Data from: Phased-genome assemblies of saltgrass reveal structural dynamics and genomic basis for extreme salt tolerance and dioecy

For agriculture, the climate crisis will center on the key resource of fresh water. Understanding of halophytic adaptations for productivity without fresh water will open possibilities for crop production through neodomestication. Saltgrass (Distichlis spp.) is a unique genus of dioecious halophytic C4 grasses found in the PACMAD clade. They grow in tidal plains and salt marshes that often exceed seawater salinity, making them among the most tolerant grasses to salinity. Here we provide an in-depth study of the genomic structure of Distichlis, which gives insight into its unique biology, including dioecy and halophytic growth. We generated high-quality telomere-to-telomere phased genome assemblies of four genets of saltgrass that range in size from 569 Mb to 609 Mb. We show that saltgrass is an allotetraploid with two highly syntenic but degenerate subgenomes. Projecting full-length gene sequencing and deep RNA sequencing data onto these assemblies supported 58,590 to 61,079 high-confidence genes and uncovered massive gene loss between the two subgenomes, with each subgenome losing more than 40% of the orthologous genes.

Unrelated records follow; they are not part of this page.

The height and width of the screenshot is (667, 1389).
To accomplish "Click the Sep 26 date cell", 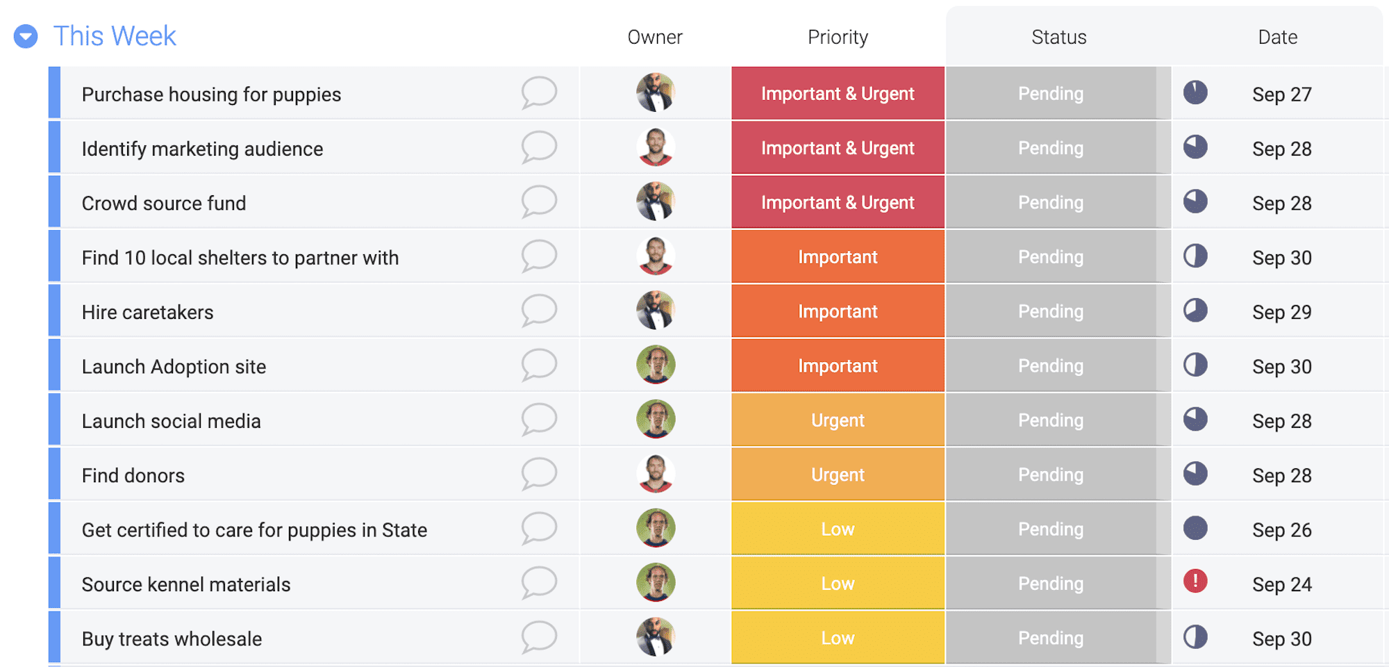I will click(x=1282, y=530).
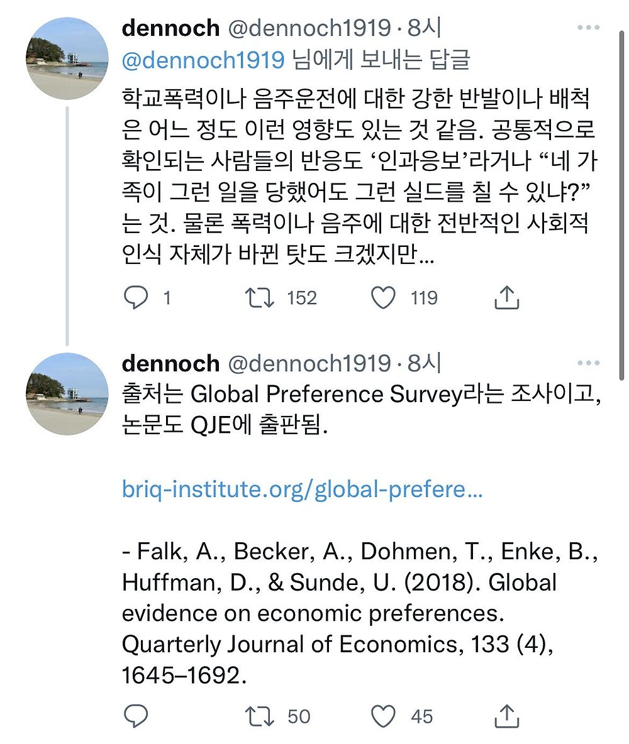Open the second tweet's 8시 timestamp

click(424, 363)
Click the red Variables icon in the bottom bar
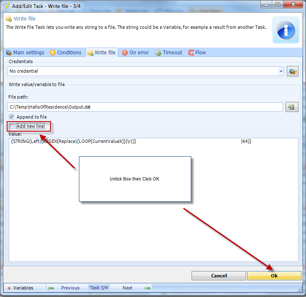The height and width of the screenshot is (297, 306). click(x=9, y=288)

Comparing genets, we discovered a novel chromosome fusion between chromosomes from different subgenomes that differentiates two species (D. spicata, 2n=40 and D. stricta, 2n=38), opening investigation into the role of genomic rearrangements in adaptation and speciation. We also report a B chromosome of 7 Mb in size in two of the genets, showing consistent features with sequenced B chromosomes in other species. Using k-mer analyses of sex-typed populations, we identified an 8 Mb sex determining region in female genets, confirming that Distichlis has a ZW type sex determination, and 58 genes that are associated with sex expression. Population genetics of 364 saltgrass genets from 35 diverse populations provide insight into differentiation corresponding to geographical distribution, and clear separation of D. stricta as a distinct species. These genomic resources establish a foundation for neodomestication of saltgrass for agroecosystems in saline environments and advance our understanding of genetic structure in dioecious, halophytic grasses.